### Text passage
Consider this humorous anecdote of market research to illustrate why. When salesmen first began to sell toilettes for use in people’s houses I am sure the response from most customers was negative. After all, who would want to put a stinky outhouse from their backyard into their home? However, in this context, a 10% positive response may well be deemed a great success. Understanding hesitancy as the cause those 10% who were positive are more appropriately viewed as the “change agents” who see the value of this new product. Ultimately their purchase demonstrated to the remaining 90% the value of a purchasing a toilet for use in their house.
But to elaborate a bit more on causality not correlation being essential to understanding, consider the following more general question. If an event occurred nine times in a row, what is the probability of it occurring a tenth time? One might infer very likely. But without knowing the cause of the event one cannot answer that question. If the event were the rising of the sun each morning, the answer would be effectively100%. If the event were the flip of a coin, the answer would be 50%, no matter how unlikely is it that the flip of a coin turned up heads nine times in row. If the event were winning the lottery for the tenth time in a row however, the chance would be so low as to assume the lottery was somehow rigged. Correlation is not causation.
But note, even the effective chance of the sun rising tomorrow being100%, it is not based on the empirical evidence that throughout all of recorded history the sun has risen every morning. This is the error of an Empiricist, who believes the observed facts speak for themselves without having to understand their cause. Again it is based the erroneous assumption that correlation is causation. The Objectivist’s answer instead would be causal. Because of the very nature of the Earth spinning on its axis the sun appears to rise in the sky each morning. Therefore one can be certain it will do so tomorrow. (See essay Doubt vs. Certainty). So it must be when evaluating all market research. The power lies in understanding the cause not discovering the correlation.
“… by direct perception of immediate facts, with no recourse to concepts (the Empiricists)….[are] those who clung to reality, by abandoning their mind.”
Ayn Rand
So, is there any value to correlation at all? Yes, correlations should be viewed like clues in a murder mystery that has not as yet been solved. When a correlation is discovered an Objectivist entrepreneur will immediately ask what the underlying cause is. Market validation based on correlation may well suggest something important but cannot be relied upon solely. As stated above correlations alone can be deceiving and unreliable. An Objectivist entrepreneur always attempts to understand what causal factors underpin a potential correlation. Correlation is speculation. Causation is realization. Correlation is a cause for inquiry not a cause for action. This is why understanding the causal reason customers like or don’t like a product when doing market validation of a product is more important than the statistics showing that they do or do not.

### Given data
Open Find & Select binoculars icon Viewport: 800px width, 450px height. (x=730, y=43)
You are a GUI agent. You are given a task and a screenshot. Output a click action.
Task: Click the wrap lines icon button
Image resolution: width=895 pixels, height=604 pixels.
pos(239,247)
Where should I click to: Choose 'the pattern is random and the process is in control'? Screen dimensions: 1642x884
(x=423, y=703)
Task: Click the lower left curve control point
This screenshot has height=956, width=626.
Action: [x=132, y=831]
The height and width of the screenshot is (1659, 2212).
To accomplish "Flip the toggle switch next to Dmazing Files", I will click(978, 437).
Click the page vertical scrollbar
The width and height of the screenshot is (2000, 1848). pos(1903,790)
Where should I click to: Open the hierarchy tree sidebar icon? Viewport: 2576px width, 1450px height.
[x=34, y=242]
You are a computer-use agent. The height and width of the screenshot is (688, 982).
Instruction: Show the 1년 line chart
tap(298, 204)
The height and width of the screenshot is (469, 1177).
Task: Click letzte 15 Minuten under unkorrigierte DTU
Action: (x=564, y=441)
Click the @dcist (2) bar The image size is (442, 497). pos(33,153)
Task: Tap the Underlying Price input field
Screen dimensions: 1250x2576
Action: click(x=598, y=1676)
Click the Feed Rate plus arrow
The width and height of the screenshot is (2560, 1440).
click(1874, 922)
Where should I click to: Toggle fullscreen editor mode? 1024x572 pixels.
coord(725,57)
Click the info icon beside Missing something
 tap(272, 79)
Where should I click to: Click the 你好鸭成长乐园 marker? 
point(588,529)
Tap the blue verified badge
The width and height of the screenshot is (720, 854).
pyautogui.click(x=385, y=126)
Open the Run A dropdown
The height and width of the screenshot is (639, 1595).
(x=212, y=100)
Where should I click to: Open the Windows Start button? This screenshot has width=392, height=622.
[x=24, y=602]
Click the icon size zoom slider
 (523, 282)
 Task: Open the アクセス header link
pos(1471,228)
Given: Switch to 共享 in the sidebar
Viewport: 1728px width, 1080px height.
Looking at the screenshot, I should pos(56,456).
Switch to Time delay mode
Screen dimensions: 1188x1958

### Parts of the exercise
• A. Answer each of these from the passage on correlation and causation:
(i) What positive response rate for in-home toilets does the passage say may well be deemed a great success?
(ii) What chance does the passage give for a coin flip after nine heads in a row?
(iii) What does the passage say correlations should be viewed like?
• B. Does the passage on correlation and causation support each statement? Answer yes or no, and quote the words that decide it.
(i) The near-certain chance of the sun rising tomorrow rests on the evidence that it has risen every morning in recorded history.
(ii) Market validation based on correlation cannot be relied upon by itself.
(iii) Winning the lottery a tenth time in a row would suggest the lottery was rigged.
The listing isn't needed here.

### Answers for the tasks
• A.
(i) 10%
(ii) 50%
(iii) Clues in a murder mystery that has not as yet been solved

• B.
(i) No: "it is not based on the empirical evidence that throughout all of recorded history the sun has risen every morning"
(ii) Yes: "Market validation based on correlation may well suggest something important but cannot be relied upon solely"
(iii) Yes: "the chance would be so low as to assume the lottery was somehow rigged"